One from prog’s outer fringes that melds Cardiacs, Henry Cow and Shudder To Think in a bombastic 16-legged psychedelic pop flurry, with added glam-grunge – and their trademark bassoon.

Anna Phoebe


Violinist for Jethro Tull, String Director for Trans-Siberian Orchestra, fiddle player for the late Jon Lord… Phoebe capitalises on the violin’s colourful possibilities. Which is reflected in Nines, a vibrant feast of acoustic rock with Celtic and Middle Eastern strains.


Bernie Marsden

Here I Go Again

Whitesnake’s glossed-up remake might be better known, but this original cut was not just a decent day’s work from co-writer Marsden, but also one of that band’s finest hours (or finest five minutes eight seconds, if you’re being pedantic).

Joanne Shaw Taylor

Watch ’Em Burn

An early JST cut. With its toe-tappin’, head-bouncing, infectious riff, Watch ‘Em Burn takes on new life live, doubling in length from the studio version thanks to a blistering elongated guitars solo. With people such as Joanne Shaw Taylor collecting the baton the blues is in safe hands.

Danny Bryant

Best Of Me

Now for a big blues-rock bruiser to crank up your pre-festival party. Taken from the British blueser’s last album, Temperature Rising, Best Of Me is a barrel of beefy riffage and strident wah-wah soloing.

Mick Ralphs

Can’t Get Enough

A regular inclusion in the set-list at Mick Ralphs’s solo gigs (well he did write it, after all), rock classic Can’t Get Enough sounds as fresh today as it was back in ‘74 when it became Bad Company’s first, and biggest, hit.

Aaron Keylock

Medicine Man

‘Teen prodigy’ is a pretty tired cliché in the blues world, but this kid is the real deal, and songs like Medicine Man, with its swaggering riff, singalong chorus and soulful solo, prove it.

Ian Siegal

I Am The Train

A respected guitar-wielding stalwart of the British Blues scene, Siegal’s set spans a range of bluesy shades.
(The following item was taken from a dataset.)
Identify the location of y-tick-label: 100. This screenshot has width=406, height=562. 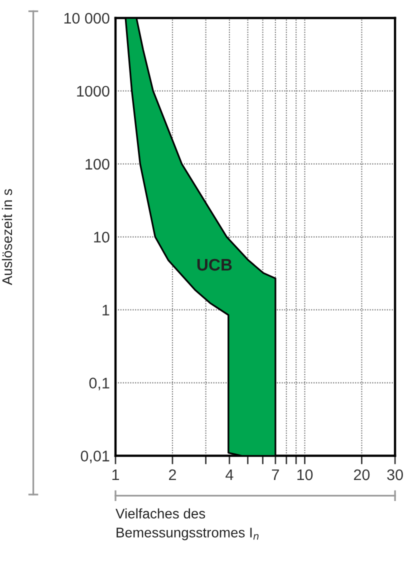
(98, 164).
This song, which won Best Song at 2013’s British Blues Awards, taps into his chipper countryfied side.


No More Years

Formerly of post-rockers And So I Watch You From Afar, Tony Wright (no, not the Terrorvision guy) now sings raw, rootsy folk rock as VerseChorusVerse. Lusty strumming and alt.country vibes make this a lovely number to watch out for.